Crime wave in Linstead
THE EDITOR, Sir:
'Carry me ackee go Linstead Market, not a quattie wut sell.'
Despite 'not a quattie wut sell', Linstead was a happier and safer place in the days when Louise Bennett sang that catchy tune.
Today, Linstead Market is an unholy mess crammed into a corner of traffic-congested Fletchers Avenue. If you have to venture into the market, it is advisable to keep your hand very, very close to your purse or wallet.
But, never mind, Linstead has a much bigger problem than petty thievery. A crime wave has ravaged this once peaceful town to its very foundation. It's called extortion. This is another name for blackmail - blackmail with a deadly twist.
Unscrupulous individuals demand that business owners pay them thousands of dollars in return for what they call protection. It is unclear what they mean by protection. What is clear, however, is that the owners will either have their businesses burnt to the ground if they don't comply or get murdered.
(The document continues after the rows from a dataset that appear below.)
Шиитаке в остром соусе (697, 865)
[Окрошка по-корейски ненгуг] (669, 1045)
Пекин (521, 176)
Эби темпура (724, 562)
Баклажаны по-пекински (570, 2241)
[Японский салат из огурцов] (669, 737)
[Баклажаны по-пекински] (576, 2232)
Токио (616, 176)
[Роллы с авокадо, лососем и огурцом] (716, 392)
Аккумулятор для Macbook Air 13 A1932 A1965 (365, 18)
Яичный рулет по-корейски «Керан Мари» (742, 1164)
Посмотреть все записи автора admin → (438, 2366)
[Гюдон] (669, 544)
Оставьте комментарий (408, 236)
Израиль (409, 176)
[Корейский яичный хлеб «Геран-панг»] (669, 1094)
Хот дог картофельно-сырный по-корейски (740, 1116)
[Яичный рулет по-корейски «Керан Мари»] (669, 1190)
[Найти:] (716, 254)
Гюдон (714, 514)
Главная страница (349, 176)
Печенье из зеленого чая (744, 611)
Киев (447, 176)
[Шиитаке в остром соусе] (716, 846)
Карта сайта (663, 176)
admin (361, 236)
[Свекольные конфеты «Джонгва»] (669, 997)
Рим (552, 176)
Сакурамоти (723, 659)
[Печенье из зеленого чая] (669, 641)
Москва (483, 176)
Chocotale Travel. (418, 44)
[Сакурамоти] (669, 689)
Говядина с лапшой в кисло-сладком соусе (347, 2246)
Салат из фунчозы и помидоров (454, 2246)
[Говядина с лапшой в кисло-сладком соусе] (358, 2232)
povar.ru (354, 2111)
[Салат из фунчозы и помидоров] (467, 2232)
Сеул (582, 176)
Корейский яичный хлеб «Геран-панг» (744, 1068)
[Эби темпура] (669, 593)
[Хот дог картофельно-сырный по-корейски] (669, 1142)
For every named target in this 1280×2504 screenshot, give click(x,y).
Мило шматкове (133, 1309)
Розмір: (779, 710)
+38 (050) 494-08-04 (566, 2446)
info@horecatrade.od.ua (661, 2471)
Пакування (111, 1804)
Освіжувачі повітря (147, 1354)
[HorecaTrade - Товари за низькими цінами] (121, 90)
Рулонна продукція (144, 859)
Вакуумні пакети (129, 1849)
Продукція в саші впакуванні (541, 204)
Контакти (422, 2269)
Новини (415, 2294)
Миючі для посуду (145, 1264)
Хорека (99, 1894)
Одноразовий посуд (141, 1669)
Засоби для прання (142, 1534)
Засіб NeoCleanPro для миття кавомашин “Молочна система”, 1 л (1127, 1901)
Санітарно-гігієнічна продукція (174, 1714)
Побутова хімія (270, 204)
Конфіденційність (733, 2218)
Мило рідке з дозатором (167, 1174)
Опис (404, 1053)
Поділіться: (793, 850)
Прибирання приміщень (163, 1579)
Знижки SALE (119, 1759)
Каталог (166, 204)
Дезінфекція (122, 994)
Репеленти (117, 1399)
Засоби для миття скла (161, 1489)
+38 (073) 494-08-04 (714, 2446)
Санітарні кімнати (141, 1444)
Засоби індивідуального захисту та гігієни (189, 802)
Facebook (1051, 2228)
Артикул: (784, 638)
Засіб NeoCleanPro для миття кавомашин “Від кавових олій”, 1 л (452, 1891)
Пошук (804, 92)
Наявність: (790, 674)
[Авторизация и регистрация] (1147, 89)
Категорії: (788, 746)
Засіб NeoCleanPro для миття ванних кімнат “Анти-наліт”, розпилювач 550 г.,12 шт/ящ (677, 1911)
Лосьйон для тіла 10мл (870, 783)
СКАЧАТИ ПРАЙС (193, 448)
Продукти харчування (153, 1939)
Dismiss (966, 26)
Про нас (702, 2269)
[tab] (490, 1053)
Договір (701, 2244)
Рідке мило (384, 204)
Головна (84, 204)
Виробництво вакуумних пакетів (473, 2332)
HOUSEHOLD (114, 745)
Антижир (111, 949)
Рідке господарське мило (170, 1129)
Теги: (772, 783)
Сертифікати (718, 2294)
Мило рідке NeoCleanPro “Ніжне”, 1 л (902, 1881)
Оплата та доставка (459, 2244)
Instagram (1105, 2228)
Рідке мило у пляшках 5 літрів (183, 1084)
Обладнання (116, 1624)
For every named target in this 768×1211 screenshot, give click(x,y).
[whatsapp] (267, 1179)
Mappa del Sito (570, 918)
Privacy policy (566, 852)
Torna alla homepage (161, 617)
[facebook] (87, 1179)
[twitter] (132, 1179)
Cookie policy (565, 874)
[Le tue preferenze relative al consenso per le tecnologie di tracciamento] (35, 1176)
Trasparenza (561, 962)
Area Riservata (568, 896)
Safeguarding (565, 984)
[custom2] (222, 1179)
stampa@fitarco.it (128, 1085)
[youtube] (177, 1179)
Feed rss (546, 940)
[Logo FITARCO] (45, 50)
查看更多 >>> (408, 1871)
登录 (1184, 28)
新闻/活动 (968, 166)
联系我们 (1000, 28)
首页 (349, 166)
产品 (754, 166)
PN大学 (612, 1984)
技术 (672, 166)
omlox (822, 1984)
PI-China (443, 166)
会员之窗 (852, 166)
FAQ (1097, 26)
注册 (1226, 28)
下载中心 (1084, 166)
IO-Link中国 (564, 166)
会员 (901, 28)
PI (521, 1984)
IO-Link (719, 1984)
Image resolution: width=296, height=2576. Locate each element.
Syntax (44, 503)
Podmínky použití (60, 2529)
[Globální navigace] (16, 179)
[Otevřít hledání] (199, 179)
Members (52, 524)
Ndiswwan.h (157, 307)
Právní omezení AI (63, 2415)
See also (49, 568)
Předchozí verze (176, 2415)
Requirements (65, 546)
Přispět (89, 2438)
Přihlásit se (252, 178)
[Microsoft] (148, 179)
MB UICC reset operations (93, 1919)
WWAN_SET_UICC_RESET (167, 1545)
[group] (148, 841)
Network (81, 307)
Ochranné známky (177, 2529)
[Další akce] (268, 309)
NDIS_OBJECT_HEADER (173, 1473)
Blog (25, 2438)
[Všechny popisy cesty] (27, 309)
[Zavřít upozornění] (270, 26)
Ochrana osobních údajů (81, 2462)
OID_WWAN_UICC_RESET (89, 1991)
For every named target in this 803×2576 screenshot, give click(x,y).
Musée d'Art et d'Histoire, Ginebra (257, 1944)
In recent years, a number of business owners have been murdered. Within the last few weeks, two supermarkets, one grocery and one hardware store were burnt. The public has not been spared other forms of crime, such as robbery. Two couples were tied up and robbed in their homes.
Stigmatised by their incompetence, the Linstead police do not enjoy the trust and confidence of the public. This was borne out when a friend was robbed by a lone gunman. A distress call was immediately placed by one of his employees to her husband in Kingston, as well as to the Linstead Police Station.
In truth, the police did finally arrive at the scene of the robbery, announcing their presence with the usual blaring of sirens and the screeching of brakes. Not surprisingly, the gunman had escaped and, unbelievably, the employee's husband had already arrived from Kingston and was waiting to greet the police!
Do the police know what is happening to Linstead? Does Jamaica know what is happening in Linstead? I think not.